Monday, 19 November 2007

Rails gotchas: Kamikaze data migrations

This is a pernicious little gotcha I've encountered a couple of times, generally by using somebody else's plugins. The problem with it is that it usually doesn't actually affect the developer - just anybody else that uses the system. This can lead to the developer refusing to believe that there is a problem.[1]

So what am I talking about here?

I'm talking about a certain type of data migration that explodes as you run it, sometimes even causing the database to get stuck in a nasty halfway-inbetween state where you can neither continue migrating up... or roll back to a previous stable state.

"But migrations are transactional" I hear you cry. Sure they are. That doesn't stop this particular error from occurring... and *still* leaving the db in a nasty stuck state - honest, just gimme a chance to explain why.

Picture this: You've been happily developing away building the next generation of your category-killer Web 2.0 Widget application when you suddenly realise that your widgets need to refer to pieces instead of parts. So, like a good agile developer you:

  • Create a new Piece resource with all the bells and whistles.
  • Create and run the migration that a) creates the pieces table b) data migrates widgets so they point at pieces instead of parts c) drops the parts table.
  • Update all references in your code from pieces to parts.
  • Remove all the part code from controllers/views etc.

All goes smoothly. rake test runs flawlessly and you check in your code. You continue on your merry way, adding more functionality and reflecting on your brilliance...

...until a user of your code emails you to say that your migration breaks and has left their db in some wierd state that doesn't let them migrate up or down.

The problem is that when you (the developer) ran the migration, you still had the Part class in app/models and the Widget class still had references like "has_one :part" in them. When your user downloads your system, however, it may be several changes later... and the system has no recollection of a Part class or how they relate to Widgets. So when you have a data migration such as:

   Widget.find_all.each { |w| make_piece_from_part(w.part) }

It won't know what a part is - or how you get one off your widget class. The nasty part is that often you will find this kind of data migration stuffed in the middle of the schema migrations thus:

def self.up
  create_table :pieces do |t|
     #... creates a table here
  add_column :widgets, :piece_id, :integer, :default => nil
  Widget.find_all.each { |w| make_piece_from_part(w.part) }
  remove_column :widgets, :part_id
def self.up
  add_column :widgets, :part_id, :integer, :default => nil
  Widget.find_all.each { |w| make_part_from_piece(w.piece) }
  remove_column :widgets, :piece_id
  drop_table :pieces

I'm told that migrations are transactional - ie if it fails, then everything rolls back to the state before the migration... this doesn't seem to work when data migrations are involved. If the data part of the migration falls over, it stops halfway through the migration with a nasty backtrace, but doesn't perform any rollback. So at that point it's already added the pieces table and the piece_id column to the widgets table, but it hasn't removed the part_id column and the schema is still pointing at the migration number before this one. So if you try to run the migration again, it will fail on the first line, saying something like:

== MovePartsToPieces: migrating ============================================
-- create_table(:pieces)
rake aborted!
Mysql::Error: Table 'pieces' already exists: CREATE TABLE pieces (<piece-table insert statement here>) ENGINE=InnoDB

(See full trace by running task with --trace)
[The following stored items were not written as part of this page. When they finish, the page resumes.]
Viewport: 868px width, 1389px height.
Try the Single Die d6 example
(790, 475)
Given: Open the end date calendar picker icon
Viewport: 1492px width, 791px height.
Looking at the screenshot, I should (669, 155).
Unfortunately it also won't migrate you back. The bad data migration failed before it had a chance to update the current migration level - so migrating back gives you entirely unhelpful "finished in 0.000183" seconds message (or similar), without doing anything at all.

Recovering from the stuck state

Recovering is possible, but it takes some small amount of hacking in the migration. Basically you need to force Rails to run an empty migration so that it does nothing except to put the version number up. Then you can force it to run the bits of the down migration that cancel the bits that it did the first time you tried running the up migration. In detail:

  1. Comment out every line of code in self.up
  2. Comment out the appropriate lines in self.down that correspond with stuff that never got run when the migration fell over the first time - ie leave anything that cancels out actions that were *successfully* done when you did the up migration. in the example above, you'd comment out the downward data migration and the addition of the piece_id column - leaving only the removal of the part_id column and the drop table - which would leave you back in the state you started in.
  3. Save the file
  4. Now you can run rake db:migrate. This should should leave you with a database that at least has the right version number for you to be able to migrate back down again.
  5. Now run the down migration with rake db:migrate VERSION=<one before this one>.
  6. Now go fix your migration so this doesn't happen to anybody else.
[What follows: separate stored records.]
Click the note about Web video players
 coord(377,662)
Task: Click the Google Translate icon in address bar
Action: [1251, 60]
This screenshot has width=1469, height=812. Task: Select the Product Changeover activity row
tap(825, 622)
Fixing this kind of data-migration nightmare is the only time that I recommend you go back and edit old migrations rather than creating a new one.
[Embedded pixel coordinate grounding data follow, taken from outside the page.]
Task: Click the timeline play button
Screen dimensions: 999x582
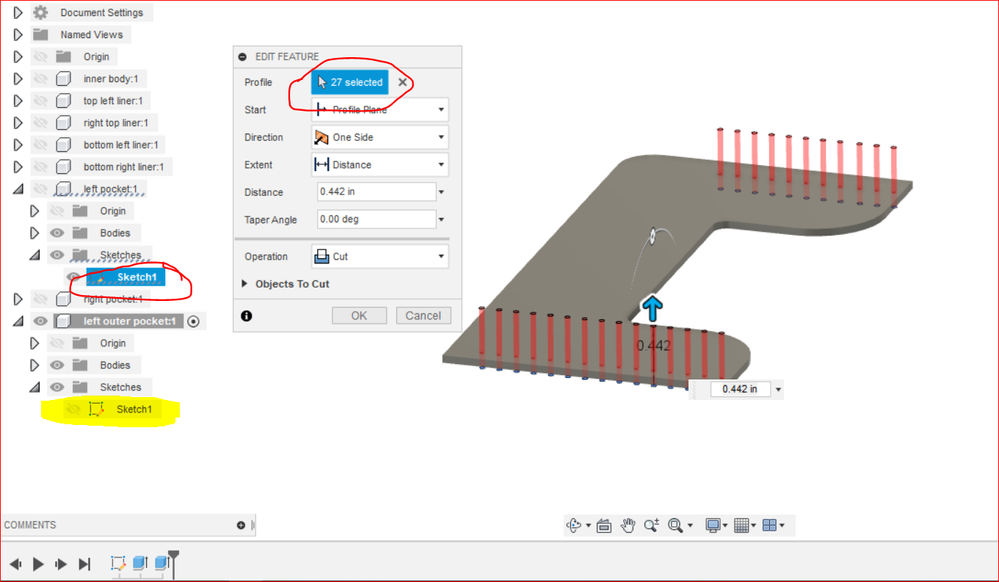Action: (x=38, y=564)
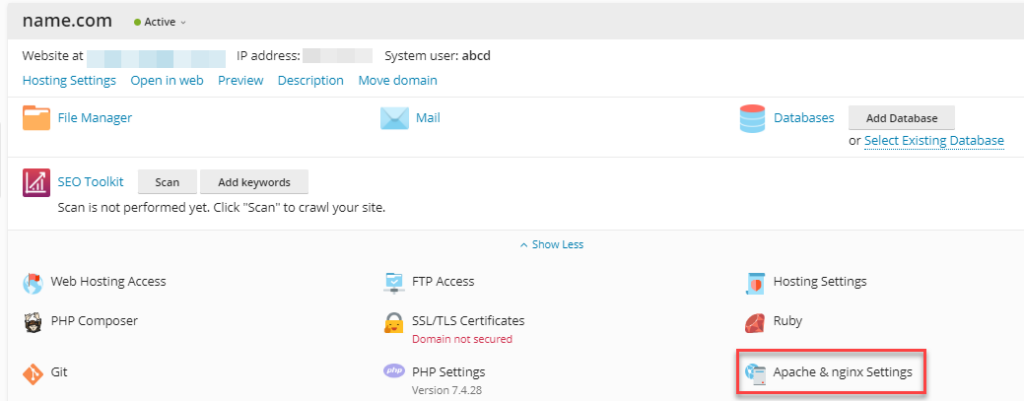Open the PHP Settings link
The image size is (1024, 401).
click(448, 372)
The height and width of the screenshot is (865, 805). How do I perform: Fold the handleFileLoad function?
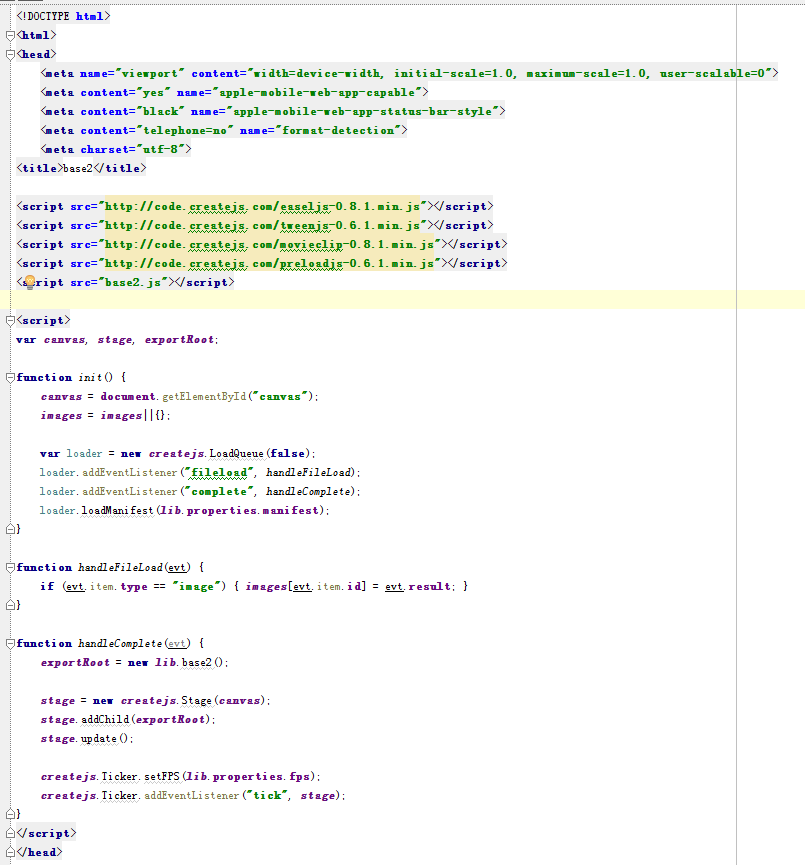11,567
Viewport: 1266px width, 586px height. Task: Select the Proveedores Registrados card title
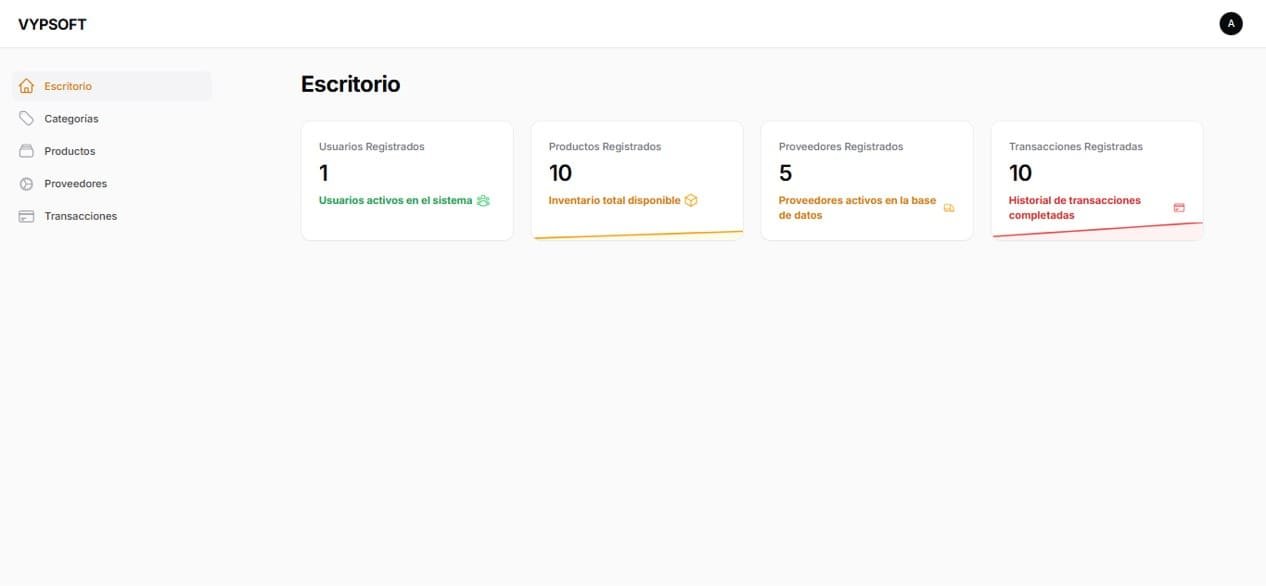point(840,147)
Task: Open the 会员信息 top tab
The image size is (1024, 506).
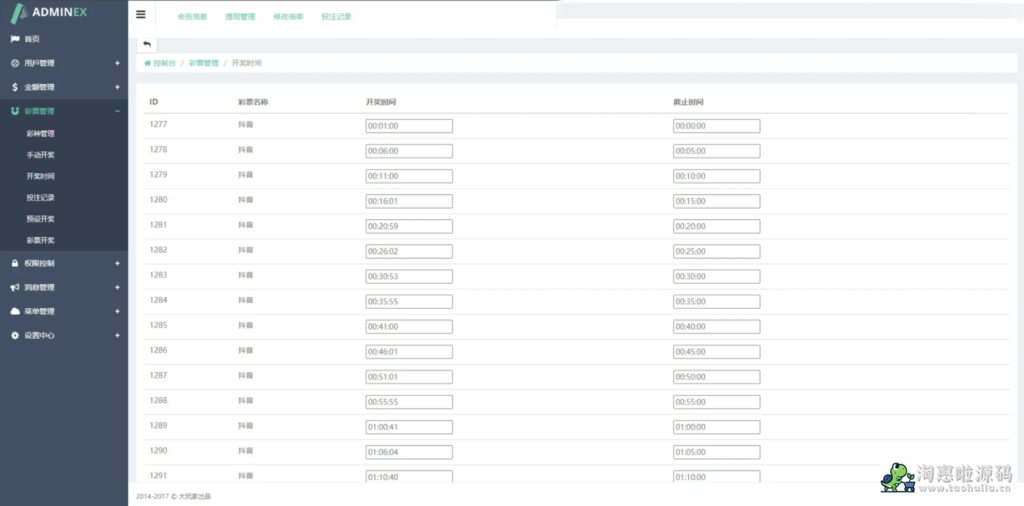Action: click(x=192, y=16)
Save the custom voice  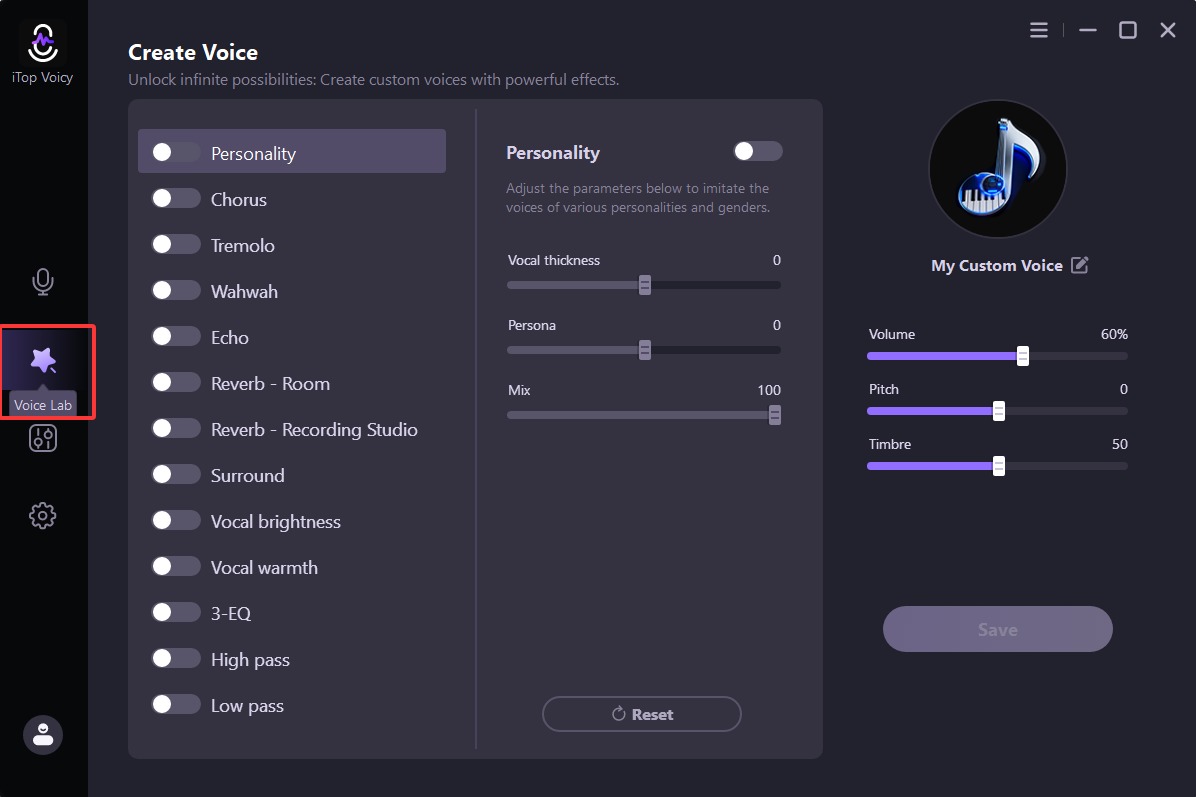pyautogui.click(x=997, y=629)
  • [1]Ok, so the real reason I'm writing this post is partly so that I can point said unbelievers at it the next time they swear that nothing's wrong and that I should just quit fussing about.


Jeremy said...

Unfortunately, Rails migrations are not transactional by default, presumably because MySQL (which used to be the default database) doesn't support transaction DDL. Postgres does (not sure about any others), so if you're using it you can use this plugin.

Taryn said...

Neat plugin!

Sadly we're using MySQL. We've tried to convince the client to go postgres, but MySQL is entrenched due to the legacy apps. But I'll have a look into the plugin and see if we can use something there anyway :)